On plane algebraic curves passing through $n$-independent nodes

TL;DR

This paper investigates the maximum number of low-degree algebraic curves passing through a specially constructed set of plane nodes, providing a characterization of cases with the maximum number and applying results to polynomial interpolation and the Gasca-Maeztu conjecture.

Contribution

It establishes an upper bound of seven on the number of such curves and characterizes the configuration when this maximum is achieved, advancing understanding in algebraic geometry and polynomial interpolation.

Findings

Maximum of seven linearly independent curves of degree ≤ k passing through the nodes.

Characterization of node sets when exactly seven such curves exist.
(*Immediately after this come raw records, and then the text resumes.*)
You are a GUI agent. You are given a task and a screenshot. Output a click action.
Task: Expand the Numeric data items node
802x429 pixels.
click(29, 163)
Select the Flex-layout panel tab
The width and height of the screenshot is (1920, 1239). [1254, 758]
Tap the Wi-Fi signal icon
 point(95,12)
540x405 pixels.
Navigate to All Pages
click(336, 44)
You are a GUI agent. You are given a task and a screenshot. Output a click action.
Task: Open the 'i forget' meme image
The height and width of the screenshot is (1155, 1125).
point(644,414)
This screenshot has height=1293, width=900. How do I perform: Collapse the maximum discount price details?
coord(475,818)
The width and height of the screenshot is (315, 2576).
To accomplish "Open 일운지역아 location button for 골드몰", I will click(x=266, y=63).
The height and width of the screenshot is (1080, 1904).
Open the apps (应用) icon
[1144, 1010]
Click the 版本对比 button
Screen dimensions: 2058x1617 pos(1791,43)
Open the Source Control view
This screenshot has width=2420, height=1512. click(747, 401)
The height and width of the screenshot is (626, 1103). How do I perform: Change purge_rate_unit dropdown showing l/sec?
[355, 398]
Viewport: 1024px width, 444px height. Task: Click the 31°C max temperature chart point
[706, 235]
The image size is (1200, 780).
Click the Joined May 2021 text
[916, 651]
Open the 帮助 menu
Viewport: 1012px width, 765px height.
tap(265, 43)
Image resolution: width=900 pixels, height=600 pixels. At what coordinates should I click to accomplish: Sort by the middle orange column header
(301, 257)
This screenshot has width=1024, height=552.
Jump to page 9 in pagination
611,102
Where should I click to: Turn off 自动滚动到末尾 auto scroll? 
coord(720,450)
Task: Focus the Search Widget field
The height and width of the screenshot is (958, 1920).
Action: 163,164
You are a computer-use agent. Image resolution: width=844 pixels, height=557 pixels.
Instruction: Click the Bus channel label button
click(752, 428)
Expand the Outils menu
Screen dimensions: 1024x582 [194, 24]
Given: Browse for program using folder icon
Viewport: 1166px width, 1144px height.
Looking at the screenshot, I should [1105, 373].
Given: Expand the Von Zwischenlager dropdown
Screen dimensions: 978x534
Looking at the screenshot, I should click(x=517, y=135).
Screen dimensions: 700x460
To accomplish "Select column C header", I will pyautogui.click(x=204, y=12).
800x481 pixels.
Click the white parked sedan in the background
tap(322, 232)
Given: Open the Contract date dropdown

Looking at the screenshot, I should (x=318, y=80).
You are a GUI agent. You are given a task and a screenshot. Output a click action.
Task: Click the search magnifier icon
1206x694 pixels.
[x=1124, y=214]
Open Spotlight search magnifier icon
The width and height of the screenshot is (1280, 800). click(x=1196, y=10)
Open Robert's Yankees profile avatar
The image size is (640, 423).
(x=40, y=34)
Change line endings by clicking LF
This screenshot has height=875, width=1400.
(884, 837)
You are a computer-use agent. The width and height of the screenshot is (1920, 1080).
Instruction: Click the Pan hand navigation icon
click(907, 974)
Application to bivariate polynomial interpolation and implications for the Gasca-Maeztu conjecture.

Abstract

Let a set of nodes $\mathcal X$ in the plane be $n$-independent, i.e., each node has a fundamental polynomial of degree $n.$ Assume that $\#\mathcal X=d(n,k-3)+3= (n+1)+n+\cdots+(n-k+5)+3$ and $4 \le k\le n-1.$ In this paper we prove that there are at most seven linearly independent curves of degree less than or equal to $k$ that pass through all the nodes of $\mathcal X.$ We provide a characterization of the case when there are exactly seven such curves. Namely, we prove that then the set $\mathcal X$ has a very special construction: all its nodes but three belong to a (maximal) curve of degree $k-3.$ Let us mention that in a series of such results this is the third one. In the end, an important application to the bivariate polynomial interpolation is provided, which is essential also for the study of the Gasca-Maeztu conjecture.